#### What is asked
Copy the data below verbatim, starting at its first line and ending after the line that contains "Action: tap(444, 63)".

#### Data for this exercise

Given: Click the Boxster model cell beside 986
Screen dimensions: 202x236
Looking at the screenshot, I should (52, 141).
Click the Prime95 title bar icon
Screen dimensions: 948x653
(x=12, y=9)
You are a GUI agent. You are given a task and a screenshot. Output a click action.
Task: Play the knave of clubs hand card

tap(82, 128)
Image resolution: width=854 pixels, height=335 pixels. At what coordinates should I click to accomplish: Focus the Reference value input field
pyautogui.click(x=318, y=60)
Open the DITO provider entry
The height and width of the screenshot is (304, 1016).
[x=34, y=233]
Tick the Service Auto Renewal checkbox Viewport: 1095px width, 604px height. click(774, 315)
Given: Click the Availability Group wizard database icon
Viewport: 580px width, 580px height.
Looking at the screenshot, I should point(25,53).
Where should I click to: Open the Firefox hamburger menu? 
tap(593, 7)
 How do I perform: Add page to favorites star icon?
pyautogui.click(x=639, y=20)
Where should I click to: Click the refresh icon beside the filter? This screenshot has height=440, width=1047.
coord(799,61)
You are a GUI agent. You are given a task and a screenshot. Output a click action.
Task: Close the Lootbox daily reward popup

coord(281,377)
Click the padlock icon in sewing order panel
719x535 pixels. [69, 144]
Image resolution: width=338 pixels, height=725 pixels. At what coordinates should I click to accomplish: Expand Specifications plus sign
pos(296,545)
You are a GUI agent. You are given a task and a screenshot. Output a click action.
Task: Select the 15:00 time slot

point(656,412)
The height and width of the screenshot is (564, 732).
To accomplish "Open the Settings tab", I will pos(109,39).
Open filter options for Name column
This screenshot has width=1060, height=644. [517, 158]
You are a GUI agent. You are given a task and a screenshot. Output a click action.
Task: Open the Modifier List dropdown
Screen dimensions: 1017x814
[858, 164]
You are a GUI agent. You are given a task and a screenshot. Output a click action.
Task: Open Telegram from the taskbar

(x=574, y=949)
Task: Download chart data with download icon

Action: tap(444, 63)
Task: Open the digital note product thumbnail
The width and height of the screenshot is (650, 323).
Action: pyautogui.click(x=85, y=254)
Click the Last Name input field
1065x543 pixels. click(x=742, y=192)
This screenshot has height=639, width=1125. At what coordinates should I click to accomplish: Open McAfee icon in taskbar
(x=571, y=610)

#### Output of the task
Given: Click the Boxster model cell beside 986
Screen dimensions: 202x236
Looking at the screenshot, I should (52, 141).
Click the Prime95 title bar icon
Screen dimensions: 948x653
(x=12, y=9)
You are a GUI agent. You are given a task and a screenshot. Output a click action.
Task: Play the knave of clubs hand card

tap(82, 128)
Image resolution: width=854 pixels, height=335 pixels. At what coordinates should I click to accomplish: Focus the Reference value input field
pyautogui.click(x=318, y=60)
Open the DITO provider entry
The height and width of the screenshot is (304, 1016).
[x=34, y=233]
Tick the Service Auto Renewal checkbox Viewport: 1095px width, 604px height. click(774, 315)
Given: Click the Availability Group wizard database icon
Viewport: 580px width, 580px height.
Looking at the screenshot, I should point(25,53).
Where should I click to: Open the Firefox hamburger menu? 
tap(593, 7)
 How do I perform: Add page to favorites star icon?
pyautogui.click(x=639, y=20)
Where should I click to: Click the refresh icon beside the filter? This screenshot has height=440, width=1047.
coord(799,61)
You are a GUI agent. You are given a task and a screenshot. Output a click action.
Task: Close the Lootbox daily reward popup

coord(281,377)
Click the padlock icon in sewing order panel
719x535 pixels. [69, 144]
Image resolution: width=338 pixels, height=725 pixels. At what coordinates should I click to accomplish: Expand Specifications plus sign
pos(296,545)
You are a GUI agent. You are given a task and a screenshot. Output a click action.
Task: Select the 15:00 time slot

point(656,412)
The height and width of the screenshot is (564, 732).
To accomplish "Open the Settings tab", I will pos(109,39).
Open filter options for Name column
This screenshot has width=1060, height=644. [517, 158]
You are a GUI agent. You are given a task and a screenshot. Output a click action.
Task: Open the Modifier List dropdown
Screen dimensions: 1017x814
[858, 164]
You are a GUI agent. You are given a task and a screenshot. Output a click action.
Task: Open Telegram from the taskbar

(x=574, y=949)
Task: Download chart data with download icon

Action: tap(444, 63)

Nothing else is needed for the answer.